Python 3: Single codebase vs. 2to3

August 22, 2013

In my previous post about switching to Python 3 as my default Python, I praised the use of a single codebase for supporting both Python 2 and Python 3. I even chastised the Python core developers for creating 2to3, writing, “I think that the core Python folks made a mistake by presenting Python 3 as a new language. It has made people antagonistic against Python 3 (well, that and the print function, which was another stupid mistake, because even if it was a good idea, it alone has kept too many people from switching). 2to3 was a mistake too, because it perpetuated this idea.”

Well, this isn’t entirely fair, because I myself used to be one of the biggest advocates of using 2to3 over a single codebase. Take this GitHub comment from when the IPython guys were considering this issue, where I wrote, “maintaining a common code base is going to be a bit annoying from the developer side.…The main benefit of using 2to3 is that 99% of the time, you can just write your code as you would for Python 2, and when it gets to Python 3, it just works (maybe that percent is a bit smaller if you use strings a lot, but it’s still quite high). To write for Python 2 and 3 at the same time, you have to remember a lot of little rules, which no one will remember (and new contributors will not even know about). And given that IPython’s test coverage is still poor (unless I am mistaken, in which case, please correct me), little mistakes will slip through, and no one will notice until they try the certain behavior in Python 3.”

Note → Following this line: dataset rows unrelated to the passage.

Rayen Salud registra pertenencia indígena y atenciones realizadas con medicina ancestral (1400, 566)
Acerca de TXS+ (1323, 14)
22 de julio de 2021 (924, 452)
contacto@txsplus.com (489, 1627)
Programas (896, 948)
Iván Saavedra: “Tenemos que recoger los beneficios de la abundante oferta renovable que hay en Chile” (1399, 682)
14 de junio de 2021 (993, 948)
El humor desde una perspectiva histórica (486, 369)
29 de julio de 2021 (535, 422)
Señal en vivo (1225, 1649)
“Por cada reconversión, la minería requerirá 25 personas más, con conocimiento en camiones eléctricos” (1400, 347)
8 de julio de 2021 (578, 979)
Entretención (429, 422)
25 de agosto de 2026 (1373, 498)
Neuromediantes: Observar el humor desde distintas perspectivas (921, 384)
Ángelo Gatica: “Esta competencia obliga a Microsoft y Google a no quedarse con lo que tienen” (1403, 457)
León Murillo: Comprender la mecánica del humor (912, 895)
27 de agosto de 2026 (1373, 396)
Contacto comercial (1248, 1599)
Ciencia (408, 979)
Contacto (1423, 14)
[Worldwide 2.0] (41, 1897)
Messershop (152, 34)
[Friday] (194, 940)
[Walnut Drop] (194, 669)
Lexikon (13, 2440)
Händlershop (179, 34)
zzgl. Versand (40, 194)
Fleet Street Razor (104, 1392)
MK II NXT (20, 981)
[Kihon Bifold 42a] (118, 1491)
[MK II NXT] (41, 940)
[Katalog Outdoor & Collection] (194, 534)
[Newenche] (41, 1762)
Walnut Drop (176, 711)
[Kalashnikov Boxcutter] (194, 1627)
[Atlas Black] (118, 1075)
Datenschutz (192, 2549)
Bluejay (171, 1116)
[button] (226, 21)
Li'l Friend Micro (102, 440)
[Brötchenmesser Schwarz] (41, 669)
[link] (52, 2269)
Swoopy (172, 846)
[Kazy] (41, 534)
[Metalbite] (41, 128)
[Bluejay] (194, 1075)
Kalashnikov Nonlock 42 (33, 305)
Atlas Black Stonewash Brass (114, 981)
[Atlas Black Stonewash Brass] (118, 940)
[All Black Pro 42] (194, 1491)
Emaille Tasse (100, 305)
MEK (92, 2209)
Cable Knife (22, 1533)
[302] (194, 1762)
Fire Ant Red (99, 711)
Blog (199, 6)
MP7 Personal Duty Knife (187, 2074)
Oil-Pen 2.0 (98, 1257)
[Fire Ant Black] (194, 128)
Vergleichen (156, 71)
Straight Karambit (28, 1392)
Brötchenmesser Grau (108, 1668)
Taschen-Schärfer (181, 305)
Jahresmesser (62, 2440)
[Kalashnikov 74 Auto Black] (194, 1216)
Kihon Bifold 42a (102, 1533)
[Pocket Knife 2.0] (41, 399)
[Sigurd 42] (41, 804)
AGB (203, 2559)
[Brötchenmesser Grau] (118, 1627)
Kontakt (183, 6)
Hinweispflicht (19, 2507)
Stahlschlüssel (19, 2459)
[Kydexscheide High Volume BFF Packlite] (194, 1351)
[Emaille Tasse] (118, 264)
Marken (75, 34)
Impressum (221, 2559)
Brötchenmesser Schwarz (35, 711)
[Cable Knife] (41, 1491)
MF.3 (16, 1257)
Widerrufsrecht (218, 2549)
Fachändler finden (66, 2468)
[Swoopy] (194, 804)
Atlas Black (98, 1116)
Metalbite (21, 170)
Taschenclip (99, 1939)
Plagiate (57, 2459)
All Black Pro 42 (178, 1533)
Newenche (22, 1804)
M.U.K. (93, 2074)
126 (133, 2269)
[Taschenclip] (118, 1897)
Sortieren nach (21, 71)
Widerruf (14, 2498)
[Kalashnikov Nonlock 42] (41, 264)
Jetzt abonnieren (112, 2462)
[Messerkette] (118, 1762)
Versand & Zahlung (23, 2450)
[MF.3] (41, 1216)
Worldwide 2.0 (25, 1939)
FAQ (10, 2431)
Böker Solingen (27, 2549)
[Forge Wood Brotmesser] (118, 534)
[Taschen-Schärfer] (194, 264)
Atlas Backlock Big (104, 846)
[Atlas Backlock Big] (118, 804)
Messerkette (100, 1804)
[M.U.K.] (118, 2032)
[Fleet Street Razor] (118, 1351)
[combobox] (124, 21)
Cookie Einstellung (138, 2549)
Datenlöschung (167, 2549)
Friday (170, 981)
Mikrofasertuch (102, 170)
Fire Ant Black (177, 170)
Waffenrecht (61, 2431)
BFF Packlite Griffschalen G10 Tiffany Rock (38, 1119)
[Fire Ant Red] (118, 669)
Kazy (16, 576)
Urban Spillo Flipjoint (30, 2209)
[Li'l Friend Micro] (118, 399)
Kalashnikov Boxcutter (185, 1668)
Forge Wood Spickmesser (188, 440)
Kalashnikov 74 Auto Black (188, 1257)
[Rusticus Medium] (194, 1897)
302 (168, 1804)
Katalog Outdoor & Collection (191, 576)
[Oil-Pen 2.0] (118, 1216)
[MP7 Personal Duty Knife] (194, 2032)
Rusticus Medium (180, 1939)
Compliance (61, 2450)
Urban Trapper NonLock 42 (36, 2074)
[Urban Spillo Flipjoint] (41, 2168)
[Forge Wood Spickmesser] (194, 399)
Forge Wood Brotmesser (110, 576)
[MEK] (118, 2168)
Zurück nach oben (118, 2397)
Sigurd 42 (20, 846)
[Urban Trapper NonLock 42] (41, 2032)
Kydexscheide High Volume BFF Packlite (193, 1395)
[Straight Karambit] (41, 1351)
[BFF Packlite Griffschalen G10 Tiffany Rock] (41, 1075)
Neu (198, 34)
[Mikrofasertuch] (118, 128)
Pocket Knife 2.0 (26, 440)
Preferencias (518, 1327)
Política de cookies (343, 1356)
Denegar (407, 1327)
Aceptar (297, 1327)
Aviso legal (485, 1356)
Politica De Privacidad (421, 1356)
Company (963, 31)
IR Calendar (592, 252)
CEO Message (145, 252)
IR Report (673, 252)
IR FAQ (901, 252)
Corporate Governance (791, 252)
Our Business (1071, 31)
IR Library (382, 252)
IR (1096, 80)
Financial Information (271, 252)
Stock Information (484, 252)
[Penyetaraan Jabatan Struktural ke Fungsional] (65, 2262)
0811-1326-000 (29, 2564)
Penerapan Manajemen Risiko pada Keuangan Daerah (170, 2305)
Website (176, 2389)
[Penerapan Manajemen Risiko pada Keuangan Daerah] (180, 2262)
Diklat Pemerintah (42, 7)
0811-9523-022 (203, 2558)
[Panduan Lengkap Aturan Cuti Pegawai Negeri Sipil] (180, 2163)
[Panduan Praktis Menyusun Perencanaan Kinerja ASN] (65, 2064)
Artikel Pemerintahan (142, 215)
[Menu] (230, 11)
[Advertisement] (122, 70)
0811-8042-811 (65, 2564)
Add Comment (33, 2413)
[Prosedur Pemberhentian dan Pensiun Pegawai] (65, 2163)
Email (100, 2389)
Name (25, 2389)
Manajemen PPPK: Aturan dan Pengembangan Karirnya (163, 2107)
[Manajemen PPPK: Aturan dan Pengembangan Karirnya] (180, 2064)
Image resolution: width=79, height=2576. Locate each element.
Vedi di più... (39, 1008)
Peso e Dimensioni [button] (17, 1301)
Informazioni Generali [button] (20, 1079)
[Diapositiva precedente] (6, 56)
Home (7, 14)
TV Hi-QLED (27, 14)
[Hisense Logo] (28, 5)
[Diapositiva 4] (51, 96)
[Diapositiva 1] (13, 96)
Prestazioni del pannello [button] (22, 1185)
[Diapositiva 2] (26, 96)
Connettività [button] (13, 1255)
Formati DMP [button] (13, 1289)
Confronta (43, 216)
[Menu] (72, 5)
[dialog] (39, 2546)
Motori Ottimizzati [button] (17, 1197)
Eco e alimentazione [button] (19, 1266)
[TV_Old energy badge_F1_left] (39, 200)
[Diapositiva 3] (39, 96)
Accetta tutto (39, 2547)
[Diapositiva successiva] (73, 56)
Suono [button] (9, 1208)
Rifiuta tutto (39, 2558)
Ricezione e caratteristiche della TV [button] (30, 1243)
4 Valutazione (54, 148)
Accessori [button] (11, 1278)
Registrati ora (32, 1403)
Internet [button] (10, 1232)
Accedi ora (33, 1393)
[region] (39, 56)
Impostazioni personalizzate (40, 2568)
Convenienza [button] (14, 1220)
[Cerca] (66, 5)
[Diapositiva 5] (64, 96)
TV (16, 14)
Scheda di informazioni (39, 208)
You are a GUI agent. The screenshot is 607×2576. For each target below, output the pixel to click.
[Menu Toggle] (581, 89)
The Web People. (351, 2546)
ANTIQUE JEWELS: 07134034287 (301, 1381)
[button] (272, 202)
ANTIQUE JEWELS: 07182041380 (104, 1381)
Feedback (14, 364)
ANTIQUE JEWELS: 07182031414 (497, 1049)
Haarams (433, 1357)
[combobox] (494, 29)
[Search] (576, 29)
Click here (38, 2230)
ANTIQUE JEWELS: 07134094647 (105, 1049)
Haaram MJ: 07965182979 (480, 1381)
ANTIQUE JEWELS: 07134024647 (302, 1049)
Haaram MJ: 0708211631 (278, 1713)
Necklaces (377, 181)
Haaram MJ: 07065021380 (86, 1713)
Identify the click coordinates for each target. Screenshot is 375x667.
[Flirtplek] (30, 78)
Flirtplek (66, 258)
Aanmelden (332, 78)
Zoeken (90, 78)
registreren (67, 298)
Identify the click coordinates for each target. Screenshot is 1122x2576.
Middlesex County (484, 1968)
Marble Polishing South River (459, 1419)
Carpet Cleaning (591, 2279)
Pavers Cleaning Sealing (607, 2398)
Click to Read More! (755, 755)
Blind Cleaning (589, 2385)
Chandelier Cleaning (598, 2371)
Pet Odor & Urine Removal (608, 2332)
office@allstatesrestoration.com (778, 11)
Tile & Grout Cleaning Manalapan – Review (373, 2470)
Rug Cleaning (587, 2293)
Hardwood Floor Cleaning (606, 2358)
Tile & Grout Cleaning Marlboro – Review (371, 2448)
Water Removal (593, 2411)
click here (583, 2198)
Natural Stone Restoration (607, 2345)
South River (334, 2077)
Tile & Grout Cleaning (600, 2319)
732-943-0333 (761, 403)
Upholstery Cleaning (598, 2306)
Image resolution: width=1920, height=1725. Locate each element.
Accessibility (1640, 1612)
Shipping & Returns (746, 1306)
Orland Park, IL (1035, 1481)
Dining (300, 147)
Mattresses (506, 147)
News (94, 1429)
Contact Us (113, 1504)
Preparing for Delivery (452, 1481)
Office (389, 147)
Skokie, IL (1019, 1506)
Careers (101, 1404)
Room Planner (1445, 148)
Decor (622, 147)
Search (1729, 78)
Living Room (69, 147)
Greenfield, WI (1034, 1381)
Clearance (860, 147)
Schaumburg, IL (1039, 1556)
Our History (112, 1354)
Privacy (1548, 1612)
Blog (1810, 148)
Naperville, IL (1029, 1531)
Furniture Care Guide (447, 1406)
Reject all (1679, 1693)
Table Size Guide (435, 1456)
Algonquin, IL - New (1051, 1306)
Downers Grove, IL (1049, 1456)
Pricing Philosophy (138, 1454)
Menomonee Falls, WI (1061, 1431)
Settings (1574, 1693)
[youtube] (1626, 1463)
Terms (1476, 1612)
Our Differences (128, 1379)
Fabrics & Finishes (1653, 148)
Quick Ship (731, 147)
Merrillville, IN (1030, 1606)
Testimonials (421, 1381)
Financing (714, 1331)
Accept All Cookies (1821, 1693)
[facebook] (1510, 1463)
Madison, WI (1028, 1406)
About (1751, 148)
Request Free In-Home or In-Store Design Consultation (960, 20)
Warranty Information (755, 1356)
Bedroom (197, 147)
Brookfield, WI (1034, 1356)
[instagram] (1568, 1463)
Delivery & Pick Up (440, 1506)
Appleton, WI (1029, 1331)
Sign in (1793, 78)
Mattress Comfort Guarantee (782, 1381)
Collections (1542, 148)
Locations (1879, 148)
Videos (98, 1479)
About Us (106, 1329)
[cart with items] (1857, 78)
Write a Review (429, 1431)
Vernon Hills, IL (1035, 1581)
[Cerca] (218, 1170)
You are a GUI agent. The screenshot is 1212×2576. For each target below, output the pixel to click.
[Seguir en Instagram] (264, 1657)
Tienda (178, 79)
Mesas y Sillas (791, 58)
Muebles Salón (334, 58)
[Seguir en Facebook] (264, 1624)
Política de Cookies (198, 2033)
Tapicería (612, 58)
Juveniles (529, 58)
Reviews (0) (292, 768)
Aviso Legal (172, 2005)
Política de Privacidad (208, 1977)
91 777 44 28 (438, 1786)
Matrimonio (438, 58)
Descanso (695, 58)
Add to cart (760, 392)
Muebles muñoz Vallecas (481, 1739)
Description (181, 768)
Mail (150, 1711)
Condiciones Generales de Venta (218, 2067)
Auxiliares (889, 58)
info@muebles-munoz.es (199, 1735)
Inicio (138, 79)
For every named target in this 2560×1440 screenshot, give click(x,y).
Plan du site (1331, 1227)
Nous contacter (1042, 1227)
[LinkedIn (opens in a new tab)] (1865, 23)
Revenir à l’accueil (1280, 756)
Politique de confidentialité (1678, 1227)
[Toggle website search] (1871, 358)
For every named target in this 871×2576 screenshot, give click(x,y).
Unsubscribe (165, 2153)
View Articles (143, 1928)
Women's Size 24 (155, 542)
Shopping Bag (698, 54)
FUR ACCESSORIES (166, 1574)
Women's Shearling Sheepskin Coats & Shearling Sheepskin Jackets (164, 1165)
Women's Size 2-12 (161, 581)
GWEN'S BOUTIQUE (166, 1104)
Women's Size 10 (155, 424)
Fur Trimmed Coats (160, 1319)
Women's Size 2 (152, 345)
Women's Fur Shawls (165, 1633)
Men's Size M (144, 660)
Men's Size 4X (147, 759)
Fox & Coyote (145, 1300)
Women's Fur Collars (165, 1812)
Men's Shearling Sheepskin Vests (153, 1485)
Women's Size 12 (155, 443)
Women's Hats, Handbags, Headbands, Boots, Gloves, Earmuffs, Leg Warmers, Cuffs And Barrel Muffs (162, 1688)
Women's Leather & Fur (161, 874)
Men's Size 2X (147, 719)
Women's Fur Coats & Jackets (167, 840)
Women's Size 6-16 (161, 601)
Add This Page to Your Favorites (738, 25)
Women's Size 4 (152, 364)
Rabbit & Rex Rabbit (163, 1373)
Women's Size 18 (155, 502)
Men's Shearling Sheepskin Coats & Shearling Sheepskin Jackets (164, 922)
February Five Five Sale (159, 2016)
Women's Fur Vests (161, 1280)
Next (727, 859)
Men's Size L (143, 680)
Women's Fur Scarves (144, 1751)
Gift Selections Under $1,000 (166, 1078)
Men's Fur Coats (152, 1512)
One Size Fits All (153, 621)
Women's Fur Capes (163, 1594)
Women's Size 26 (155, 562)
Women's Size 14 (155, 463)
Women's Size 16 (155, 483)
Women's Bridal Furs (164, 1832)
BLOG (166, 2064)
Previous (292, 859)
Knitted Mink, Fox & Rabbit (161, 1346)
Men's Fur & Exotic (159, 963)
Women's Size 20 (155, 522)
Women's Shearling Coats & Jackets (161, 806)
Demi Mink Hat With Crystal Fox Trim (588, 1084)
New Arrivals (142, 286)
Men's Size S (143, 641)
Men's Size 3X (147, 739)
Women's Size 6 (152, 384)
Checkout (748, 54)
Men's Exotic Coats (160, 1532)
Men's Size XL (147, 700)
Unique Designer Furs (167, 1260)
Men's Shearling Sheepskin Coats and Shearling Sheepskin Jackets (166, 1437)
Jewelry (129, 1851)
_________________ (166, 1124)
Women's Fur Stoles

So I just want to clarify a few things.

  1. I was wrong. When I chastised the Python core developers for making people believe that Python 3 is a different language from Python 2, I too fell into that trap. It took a month of me working on a codebase that had to be directly Python 3 compatible to see the fallacy of this. And seeing just how small the SymPy compatibility file is sealed the deal. I now believe that I was completely wrong in saying that maintaining a common codebase is annoying. As I wrote in the previous post, it is no different from supporting 2.4-2.7, for instance (actually, by my memory, supporting 2.4-2.7 was much worse than supporting 2.6-3.3, because so many language features were introduced in Python 2.5)
  2. If you have to support 2.5 or earlier and Python 3, then 2to3 might actually be better. The reason is simple: Python 2.6 was the first version of Python to “know” about Python 3. So, for instance, from __future__ import print_function was introduced in Python 2.6. This means that to support a single codebase for 2.5-3.x you have to write print('\n') to print an empty line and to print something without a newline at the end, you have to use sys.stdout.write. Also, except Exception as e, using the as keyword, which is the only syntax allowed in Python 3, was introduced in Python 2.6, so if you want to catch an exception you have to use sys.exc_info()[1]. Now that really is annoying. But in Python 2.6, most differences can be fixed with simple definitions, most of which boil down to try, except ImportError, import x as y type workarounds. The worst are the print function, which can be imported from __future__, division, which can also be imported from __future__ (or worked around), and unicode literals (if it’s a big deal, drop support for Python 3.2). Most other things are just simple renames, like xrange -> range, or making sure that you wrap functions that are iterators in Python 3 in list if you want to access items from them.
  3. I was right about test coverage. Supporting Python 2 and Python 3 in a single codebase if you have bad test coverage is not going to work. You can get around the worst things by making sure that __future__ imports are at the top of each file, but you are bound to miss things, because, as I said, you will forget that map(f, s)[0] doesn’t work in Python 3 or that the StringIO module has been renamed to io, or that you can’t pass around data as strings—they have to be bytes.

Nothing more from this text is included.